**Work instruction:** Set down exactly the lines of the records from the top to the line containing "Aggiornamenti normativi e"; include both.

**Supplied material:**
▼▼▼

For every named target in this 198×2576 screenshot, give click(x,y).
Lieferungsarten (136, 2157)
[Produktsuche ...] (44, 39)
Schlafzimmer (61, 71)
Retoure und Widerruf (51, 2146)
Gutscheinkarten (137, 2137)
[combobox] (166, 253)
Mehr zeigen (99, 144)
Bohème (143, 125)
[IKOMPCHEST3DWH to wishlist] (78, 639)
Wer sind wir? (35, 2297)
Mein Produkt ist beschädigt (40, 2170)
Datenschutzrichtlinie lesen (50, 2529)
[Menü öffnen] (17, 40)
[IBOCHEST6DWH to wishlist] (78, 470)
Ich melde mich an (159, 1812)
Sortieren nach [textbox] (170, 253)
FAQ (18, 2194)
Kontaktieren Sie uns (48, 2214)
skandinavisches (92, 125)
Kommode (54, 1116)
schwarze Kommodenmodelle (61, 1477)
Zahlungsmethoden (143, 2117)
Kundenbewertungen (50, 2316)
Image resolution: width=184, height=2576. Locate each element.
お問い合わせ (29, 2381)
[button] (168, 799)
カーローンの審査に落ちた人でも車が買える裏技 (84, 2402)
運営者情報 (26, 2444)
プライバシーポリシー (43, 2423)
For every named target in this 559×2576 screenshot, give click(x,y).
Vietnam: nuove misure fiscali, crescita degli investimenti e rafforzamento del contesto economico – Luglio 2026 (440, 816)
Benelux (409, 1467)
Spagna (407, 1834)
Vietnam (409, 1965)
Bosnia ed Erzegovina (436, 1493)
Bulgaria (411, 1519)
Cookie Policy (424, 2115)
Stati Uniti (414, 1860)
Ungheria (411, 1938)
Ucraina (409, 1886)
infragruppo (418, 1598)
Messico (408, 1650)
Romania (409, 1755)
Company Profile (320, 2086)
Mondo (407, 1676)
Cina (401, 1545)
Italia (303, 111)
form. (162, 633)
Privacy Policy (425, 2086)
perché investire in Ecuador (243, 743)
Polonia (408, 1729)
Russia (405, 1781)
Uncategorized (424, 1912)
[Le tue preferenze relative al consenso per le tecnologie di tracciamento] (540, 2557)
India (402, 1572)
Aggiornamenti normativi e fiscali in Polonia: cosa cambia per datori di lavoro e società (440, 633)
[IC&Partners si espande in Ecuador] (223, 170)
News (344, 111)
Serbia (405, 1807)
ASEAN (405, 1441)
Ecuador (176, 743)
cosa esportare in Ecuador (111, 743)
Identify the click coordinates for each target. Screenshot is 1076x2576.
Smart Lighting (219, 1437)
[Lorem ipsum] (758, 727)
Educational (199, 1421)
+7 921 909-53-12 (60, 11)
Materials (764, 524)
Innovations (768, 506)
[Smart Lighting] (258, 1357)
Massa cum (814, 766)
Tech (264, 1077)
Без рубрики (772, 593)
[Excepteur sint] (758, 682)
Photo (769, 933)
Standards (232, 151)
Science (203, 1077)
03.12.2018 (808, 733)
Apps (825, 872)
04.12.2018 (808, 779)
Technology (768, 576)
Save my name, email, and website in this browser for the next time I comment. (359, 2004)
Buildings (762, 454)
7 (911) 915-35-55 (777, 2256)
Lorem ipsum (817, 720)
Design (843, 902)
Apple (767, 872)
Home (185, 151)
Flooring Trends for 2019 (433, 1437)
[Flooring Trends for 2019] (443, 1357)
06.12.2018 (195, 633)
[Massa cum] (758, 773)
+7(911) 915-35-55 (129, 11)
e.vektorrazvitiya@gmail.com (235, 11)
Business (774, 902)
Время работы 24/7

▲▲▲

**Response area:**
For every named target in this 198×2576 screenshot, give click(x,y).
Lieferungsarten (136, 2157)
[Produktsuche ...] (44, 39)
Schlafzimmer (61, 71)
Retoure und Widerruf (51, 2146)
Gutscheinkarten (137, 2137)
[combobox] (166, 253)
Mehr zeigen (99, 144)
Bohème (143, 125)
[IKOMPCHEST3DWH to wishlist] (78, 639)
Wer sind wir? (35, 2297)
Mein Produkt ist beschädigt (40, 2170)
Datenschutzrichtlinie lesen (50, 2529)
[Menü öffnen] (17, 40)
[IBOCHEST6DWH to wishlist] (78, 470)
Ich melde mich an (159, 1812)
Sortieren nach [textbox] (170, 253)
FAQ (18, 2194)
Kontaktieren Sie uns (48, 2214)
skandinavisches (92, 125)
Kommode (54, 1116)
schwarze Kommodenmodelle (61, 1477)
Zahlungsmethoden (143, 2117)
Kundenbewertungen (50, 2316)
Image resolution: width=184, height=2576. Locate each element.
お問い合わせ (29, 2381)
[button] (168, 799)
カーローンの審査に落ちた人でも車が買える裏技 (84, 2402)
運営者情報 (26, 2444)
プライバシーポリシー (43, 2423)
For every named target in this 559×2576 screenshot, give click(x,y).
Vietnam: nuove misure fiscali, crescita degli investimenti e rafforzamento del contesto economico – Luglio 2026 (440, 816)
Benelux (409, 1467)
Spagna (407, 1834)
Vietnam (409, 1965)
Bosnia ed Erzegovina (436, 1493)
Bulgaria (411, 1519)
Cookie Policy (424, 2115)
Stati Uniti (414, 1860)
Ungheria (411, 1938)
Ucraina (409, 1886)
infragruppo (418, 1598)
Messico (408, 1650)
Romania (409, 1755)
Company Profile (320, 2086)
Mondo (407, 1676)
Cina (401, 1545)
Italia (303, 111)
form. (162, 633)
Privacy Policy (425, 2086)
perché investire in Ecuador (243, 743)
Polonia (408, 1729)
Russia (405, 1781)
Uncategorized (424, 1912)
[Le tue preferenze relative al consenso per le tecnologie di tracciamento] (540, 2557)
India (402, 1572)
Aggiornamenti normativi e fiscali in Polonia: cosa cambia per datori di lavoro e società (440, 633)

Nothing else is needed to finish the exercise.